7. As for Stanton, no surprise there either. I’m more surprised when Hicks and Stanton are healthy than when they aren’t. The Yankees have now played 40 games and Stanton has had four of them off for personal rest and has missed three due to quad tightness. So he has already not played in 18 percent of the season. Good thing Aaron Boone gave Stanton those four days off as it prevented him from getting injured.
At the same time Boone announced Stanton would be out with quad tightness, he said he had been recently thinking of putting Stanton in the outfield. BULLSHIT, cough, cough. Of course, Boone says this at the same time he announces Stanton has a quad issue.
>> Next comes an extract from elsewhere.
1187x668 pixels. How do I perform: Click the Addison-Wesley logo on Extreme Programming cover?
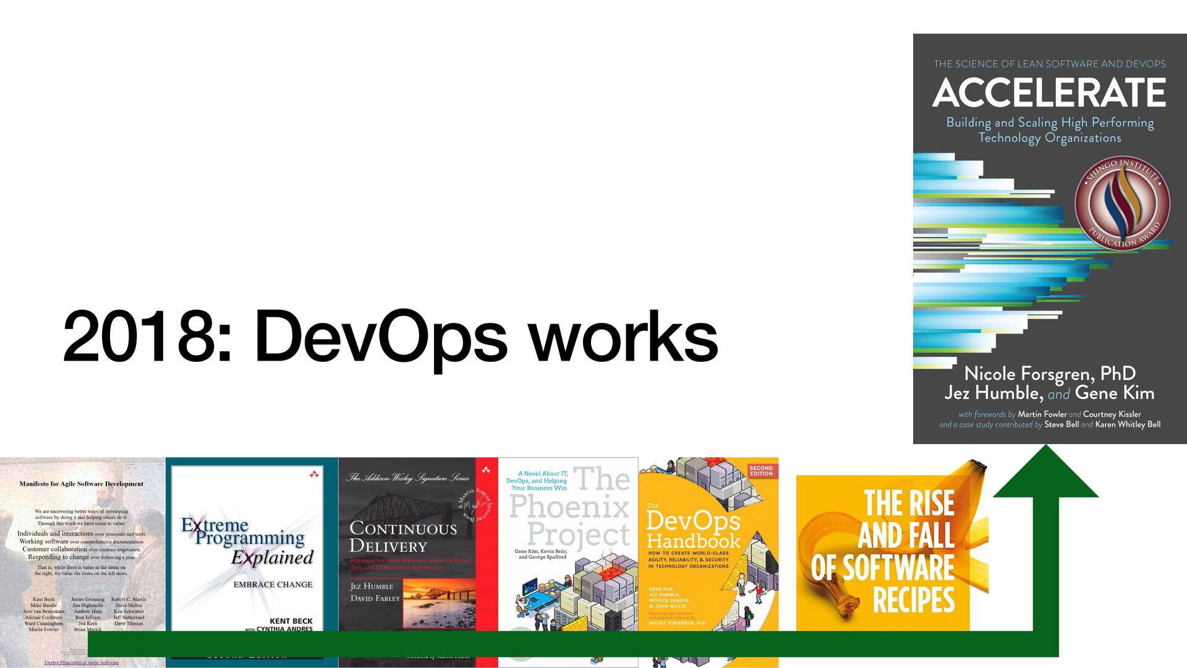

Because now there’s no way Stanton will play the outfield and Boone will use this latest injury as the reason. Boone was never going to put Stanton in the outfield. Never.
8. If you thought Jordan Montgomery might have taken a step toward becoming more than what he has been in his career with his dominant performance against the Rays, well, Sunday’s disaster against the Orioles was a good wake-up call. Montgomery was given a four-run lead before he ever took the mound on Sunday, and immediately, he gave two runs back. When he took the mound in the third inning, he had a three-run lead, and he erased that too with a pair of doubles, a single and a walk. He lasted only three innings, allowed five earned runs and eight baserunners, and his ERA is up to 4.75 this season. “Crooked Number” Montgomery appears to be back. Don’t let that one start at the Trop fool you.
9. Gary Sanchez continues to quietly turn his early-season slump around. His two-run home run in the first inning on Sunday prevented the Yankees from destroying yet another bases-loaded, no-out situation. It was Sanchez’s third home run in 26 plate appearances, and he now has a .351 OBP and .885 OPS in May, reaching base safely in eight of the nine games he has played this month.
Meanwhile, for Kyle Higashioka, who briefly became the “full-time” catcher, he has only played in three of the last nine games, as he’s hitting .077/.200/.231 over his last 30 plate appearance, and that slugging percentage is only that high because of his solo home run off Max Scherzer. Higashioka isn’t an everyday catcher. Apparently, it took Boone nonsensically taking away at-bats from Sanchez to realize that.
10. The Yankees are now 4-2 on the road trip, and once again, it could have and should have been more. I’m happy with them winning two out of three in Tampa, but blowing a four-run, first-inning lead in Baltimore is unacceptable. Six runs against the Orioles should be more than enough to get a win, and that’s a game the Yankees likely wish they could have back. Then again, there’s been a lot of games through the first 40 I’m sure they wish they could have back.
Now it’s off to Texas, where the last-place Rangers await, who have lost six straight. The Rangers suck. They are already seven games back in the AL West and their season is over and it’s the middle of May. This is a team the Yankees should easily handle, and with Gerrit Cole on the mound in the series opener, it’s hard not to once again think about the potential of a big series in terms of wins.
The Yankees should return home having gone no worse than 7-3 on this road trip. Anything less than winning three out of four in Texas will be an enormous disappointment.